# Mail et affichage des pièces jointes TXT



## kornea (2 Octobre 2009)

Bonjour,

J'ai regardé dans les options, cherché sur le web (mais les mots clefs me renvoient souvent vers d'autres solutions) : comment faire pour que mail n'affiche pas dans le corps du message les pièces jointes (au moins au format txt) des messages reçus... C'est peut-être pratique dans certains cas, mais quand on reçoit des données et que l'on se retrouve avec 1000 lignes dans un message, avec un changement du format, ce n'est pas vraiment pratique...

merci d'avance


----------



## marctiger (4 Octobre 2009)

Si j'ai bien compris ta demande, vas dans les préférences de Mail, "Présentations" et décoches la case "Afficher les images distantes dans des messages HTML".


----------



## kornea (5 Octobre 2009)

Bonjour,

Non, cela ne concerne pas les images mais des fichiers textes que l'on peut vous envoyer par mail (un pov .txt de base). Dans ce cas, Mail "incorpore" le fichier texte dans le corps du message, détruisant au passage les tabulations existantes et autre caractères, ce qui rend ce fichier inutilisable... La seule solution que j'ai trouvé pour l'instant : demander à ce que ce genre de fichier me soit envoyé compressés (zip ou tar.gz)... pas vraiment pratique...

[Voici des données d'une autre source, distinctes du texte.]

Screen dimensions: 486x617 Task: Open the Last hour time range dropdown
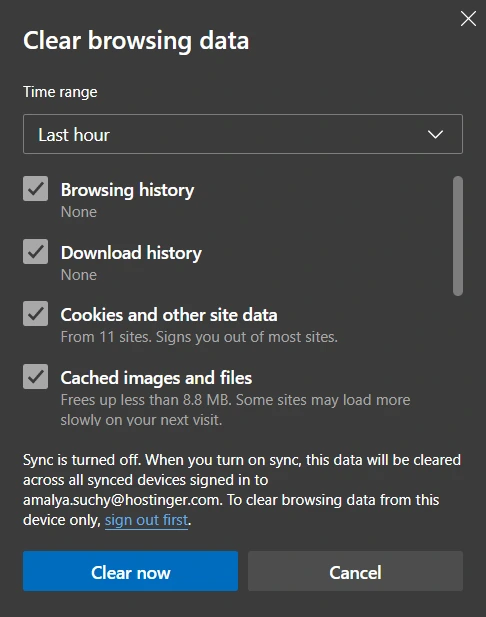pyautogui.click(x=243, y=134)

Je me souviens que Thunderbird avait cette option, mais impossible à trouver dans mail... Pourtant, c'est super pénible...


----------



## kornea (8 Octobre 2009)

up... Il n'existe pas un moyen d'éviter ça ? J'ai du mal à le croire, pourtant, je n'ai rien trouvé...


----------



## marctiger (8 Octobre 2009)

Je ne vois pas d'autre solution que l'envoi en fichiers compressés, là il conservent leurs structures.

S'il existe une autre solution moi je n'en vois pas, c'est comme pour mes photos ou films que j'envoie, c'est toujours compressé.


----------



## kornea (8 Octobre 2009)

c'est quand même pas super pratique... Genre, quelqu'un vous envoie des résultats (dans mon milieu, souvent en pièce jointe type txt) et il faut lui demander de renvoyer la même chose en zip... pas vraiment cool pour l'expéditeur...


----------



## pickwick (8 Octobre 2009)

Mais le problème se règle très simplement, moi mes fichiers texte, mes PDF et rtf arrivent bien dans le message sous la forme d'une icone et pas sous celle de leur contenu...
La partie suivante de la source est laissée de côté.